Here I am with my adopted parents at the party. It's very cold, and I am wearing sandals, plus one of Shalin's outfits, a Shyamal & Bhumika piece.
The next day we partied like rockstars with the groom's family (neighbors), and friends, before meeting the bride's family.
Above, some party goers. Below, things explode and go off. Some kids gather money from the ground.
That is, in fact, money floating through the air.
Alcohol is not allowed in Gujarat, but dancing is. I'm told the thali of colors is involved in a ritual, though I failed to observe it in action. Above left, hiding inside the Muppet like quantity of red hairs, is your correspondent.
The band packs on to an impossibly small car for a change in venues (different part of town), where the the bride's party will receive us. A small child looks on, above.
The wedding was so loud, so boisterous, so big an event, that it took on truly global proportions. Representatives from Moscow and Turkey were in attendance. The American delegation was composed of your humble correspondent, plus a few NRIs. Below, a groom's friend encouraging the band to continue playing more, and faster, with the use of paper currency.
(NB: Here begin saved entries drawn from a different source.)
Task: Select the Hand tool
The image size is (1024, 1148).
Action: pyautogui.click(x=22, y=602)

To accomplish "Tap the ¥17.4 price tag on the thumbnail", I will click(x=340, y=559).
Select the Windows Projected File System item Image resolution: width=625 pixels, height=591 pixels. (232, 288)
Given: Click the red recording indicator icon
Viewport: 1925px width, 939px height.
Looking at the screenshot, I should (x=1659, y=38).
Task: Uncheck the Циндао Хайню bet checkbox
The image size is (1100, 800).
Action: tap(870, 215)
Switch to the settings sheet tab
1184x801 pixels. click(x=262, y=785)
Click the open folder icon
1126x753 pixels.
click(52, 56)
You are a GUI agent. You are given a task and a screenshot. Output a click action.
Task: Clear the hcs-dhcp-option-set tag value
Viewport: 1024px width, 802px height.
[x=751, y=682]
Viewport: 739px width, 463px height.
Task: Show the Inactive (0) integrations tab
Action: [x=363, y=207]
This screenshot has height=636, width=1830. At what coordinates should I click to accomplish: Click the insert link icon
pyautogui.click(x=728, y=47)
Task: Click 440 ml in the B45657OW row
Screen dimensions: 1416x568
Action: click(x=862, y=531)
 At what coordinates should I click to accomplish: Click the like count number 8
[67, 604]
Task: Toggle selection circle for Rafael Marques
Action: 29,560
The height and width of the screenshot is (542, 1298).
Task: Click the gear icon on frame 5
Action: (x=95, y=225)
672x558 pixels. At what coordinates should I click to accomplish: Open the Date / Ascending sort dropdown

It is through the efforts of hard working men and women such as these party goers that India is such a colorful place. The individual pictured above right is doing his part to ensure India remains the world's uncontested chromatic superpower.
Riding in the car is a privilege reserved for the groom and his sisters. It is, naturally, pulled by white horses. Click on any of these photographs for more images of the celebrations.
Above, but a portion of the reception space, suitable for a Raj. The daughter is literally to be given away, and she and her sister are both crying. The bride will move into her husband's family's house.
I understand that the during the wedding ceremony, the groom is warned three times that he is about to be married, and has these last few, precious, opportunities to make his escape from the whole ordeal.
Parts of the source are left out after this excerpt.